Please recast the material as a Markdown table, starting at the line that contains "Task: Click View all team members link" and ending at the line that contains "will (352, 21).". Use the columns Row and Line, number each row, and leave out any blank lines.

(begin)

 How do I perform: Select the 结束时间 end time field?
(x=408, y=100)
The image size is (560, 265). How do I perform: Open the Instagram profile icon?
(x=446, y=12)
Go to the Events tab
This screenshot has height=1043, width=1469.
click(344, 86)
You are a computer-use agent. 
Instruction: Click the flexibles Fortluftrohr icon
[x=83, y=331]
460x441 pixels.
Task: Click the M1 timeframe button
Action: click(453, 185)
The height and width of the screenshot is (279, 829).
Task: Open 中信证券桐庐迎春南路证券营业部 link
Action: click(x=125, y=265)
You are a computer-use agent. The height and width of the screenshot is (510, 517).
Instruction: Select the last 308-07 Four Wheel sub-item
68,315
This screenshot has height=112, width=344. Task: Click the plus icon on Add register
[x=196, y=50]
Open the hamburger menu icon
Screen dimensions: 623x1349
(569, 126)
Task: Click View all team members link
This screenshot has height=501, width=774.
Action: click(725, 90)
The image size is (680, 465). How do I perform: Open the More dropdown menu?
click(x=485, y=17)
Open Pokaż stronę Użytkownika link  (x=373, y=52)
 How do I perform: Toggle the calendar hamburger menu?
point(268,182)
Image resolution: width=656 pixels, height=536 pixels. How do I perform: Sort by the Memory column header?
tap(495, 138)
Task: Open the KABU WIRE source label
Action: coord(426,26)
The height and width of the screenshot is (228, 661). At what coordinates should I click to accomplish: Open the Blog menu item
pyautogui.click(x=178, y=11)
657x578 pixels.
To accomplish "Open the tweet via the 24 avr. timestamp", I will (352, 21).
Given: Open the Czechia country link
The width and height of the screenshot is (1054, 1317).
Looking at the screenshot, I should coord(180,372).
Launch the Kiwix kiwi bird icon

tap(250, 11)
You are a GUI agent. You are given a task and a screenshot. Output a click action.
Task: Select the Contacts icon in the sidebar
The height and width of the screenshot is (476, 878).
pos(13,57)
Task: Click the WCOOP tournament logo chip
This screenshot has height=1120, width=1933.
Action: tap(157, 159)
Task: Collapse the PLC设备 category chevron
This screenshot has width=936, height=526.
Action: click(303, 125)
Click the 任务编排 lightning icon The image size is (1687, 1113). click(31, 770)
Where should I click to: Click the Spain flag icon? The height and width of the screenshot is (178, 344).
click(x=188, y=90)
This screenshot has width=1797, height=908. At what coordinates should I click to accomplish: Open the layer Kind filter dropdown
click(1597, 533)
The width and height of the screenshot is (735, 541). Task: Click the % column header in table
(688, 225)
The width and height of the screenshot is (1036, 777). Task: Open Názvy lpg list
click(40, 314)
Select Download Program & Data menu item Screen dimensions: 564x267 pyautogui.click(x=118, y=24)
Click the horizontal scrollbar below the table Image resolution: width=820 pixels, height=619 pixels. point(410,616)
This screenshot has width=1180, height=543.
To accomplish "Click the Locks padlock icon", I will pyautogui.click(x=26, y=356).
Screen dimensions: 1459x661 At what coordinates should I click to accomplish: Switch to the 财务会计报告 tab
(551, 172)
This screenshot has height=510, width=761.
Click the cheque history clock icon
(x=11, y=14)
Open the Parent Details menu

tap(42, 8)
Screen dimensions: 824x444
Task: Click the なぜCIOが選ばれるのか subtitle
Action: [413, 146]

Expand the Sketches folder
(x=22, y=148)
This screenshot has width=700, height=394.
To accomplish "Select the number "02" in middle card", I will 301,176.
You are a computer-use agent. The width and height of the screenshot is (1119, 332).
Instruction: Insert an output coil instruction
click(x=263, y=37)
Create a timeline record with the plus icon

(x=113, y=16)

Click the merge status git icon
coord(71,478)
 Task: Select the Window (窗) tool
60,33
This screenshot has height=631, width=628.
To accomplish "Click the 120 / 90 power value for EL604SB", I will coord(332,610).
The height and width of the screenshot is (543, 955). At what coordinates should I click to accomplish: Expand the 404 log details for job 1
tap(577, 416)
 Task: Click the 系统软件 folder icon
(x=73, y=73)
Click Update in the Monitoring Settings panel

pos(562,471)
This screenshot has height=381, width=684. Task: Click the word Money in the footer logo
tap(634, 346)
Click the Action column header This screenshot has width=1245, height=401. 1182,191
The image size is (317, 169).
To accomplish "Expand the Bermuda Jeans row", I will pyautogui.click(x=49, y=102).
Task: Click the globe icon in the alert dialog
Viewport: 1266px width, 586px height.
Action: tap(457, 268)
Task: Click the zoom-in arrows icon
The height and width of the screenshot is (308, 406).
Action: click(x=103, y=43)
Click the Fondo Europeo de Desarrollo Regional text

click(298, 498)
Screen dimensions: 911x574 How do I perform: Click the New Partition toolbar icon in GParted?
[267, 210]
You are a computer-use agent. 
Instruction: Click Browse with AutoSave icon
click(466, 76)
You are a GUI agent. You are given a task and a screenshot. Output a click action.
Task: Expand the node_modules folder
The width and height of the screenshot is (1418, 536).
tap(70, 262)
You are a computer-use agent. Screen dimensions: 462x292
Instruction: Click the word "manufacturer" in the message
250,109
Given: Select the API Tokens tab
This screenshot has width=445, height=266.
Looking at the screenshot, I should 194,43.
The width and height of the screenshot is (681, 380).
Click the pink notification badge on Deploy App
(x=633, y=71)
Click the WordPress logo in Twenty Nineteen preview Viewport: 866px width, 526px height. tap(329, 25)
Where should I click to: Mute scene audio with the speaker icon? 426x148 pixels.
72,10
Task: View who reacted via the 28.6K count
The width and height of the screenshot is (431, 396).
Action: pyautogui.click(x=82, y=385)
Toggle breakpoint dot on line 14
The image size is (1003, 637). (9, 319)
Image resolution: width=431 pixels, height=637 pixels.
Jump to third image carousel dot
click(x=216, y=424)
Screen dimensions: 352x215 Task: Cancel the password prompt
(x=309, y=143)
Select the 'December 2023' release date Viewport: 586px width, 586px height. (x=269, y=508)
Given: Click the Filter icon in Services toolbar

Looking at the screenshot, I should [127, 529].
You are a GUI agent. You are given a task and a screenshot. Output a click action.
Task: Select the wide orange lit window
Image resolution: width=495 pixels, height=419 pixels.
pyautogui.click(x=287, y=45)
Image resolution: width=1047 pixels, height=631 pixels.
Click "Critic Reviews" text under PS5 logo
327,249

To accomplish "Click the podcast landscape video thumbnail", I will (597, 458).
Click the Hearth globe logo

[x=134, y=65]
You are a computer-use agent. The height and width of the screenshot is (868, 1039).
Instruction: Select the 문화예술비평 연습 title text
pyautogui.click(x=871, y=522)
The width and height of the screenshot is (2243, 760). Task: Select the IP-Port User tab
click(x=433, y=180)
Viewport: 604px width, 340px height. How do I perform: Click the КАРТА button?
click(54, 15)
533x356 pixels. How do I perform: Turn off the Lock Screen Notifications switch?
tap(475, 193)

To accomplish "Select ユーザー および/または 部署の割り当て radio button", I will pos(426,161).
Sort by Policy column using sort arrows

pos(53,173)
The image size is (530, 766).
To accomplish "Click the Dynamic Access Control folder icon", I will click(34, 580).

(end)

Task answer =>
| Row | Line |
|---|---|
| 1 | Task: Click View all team members link |
| 2 | This screenshot has height=501, width=774. |
| 3 | Action: click(725, 90) |
| 4 | The image size is (680, 465). How do I perform: Open the More dropdown menu? |
| 5 | click(x=485, y=17) |
| 6 | Open Pokaż stronę Użytkownika link  (x=373, y=52) |
| 7 |  How do I perform: Toggle the calendar hamburger menu? |
| 8 | point(268,182) |
| 9 | Image resolution: width=656 pixels, height=536 pixels. How do I perform: Sort by the Memory column header? |
| 10 | tap(495, 138) |
| 11 | Task: Open the KABU WIRE source label |
| 12 | Action: coord(426,26) |
| 13 | The height and width of the screenshot is (228, 661). At what coordinates should I click to accomplish: Open the Blog menu item |
| 14 | pyautogui.click(x=178, y=11) |
| 15 | 657x578 pixels. |
| 16 | To accomplish "Open the tweet via the 24 avr. timestamp", I will (352, 21). |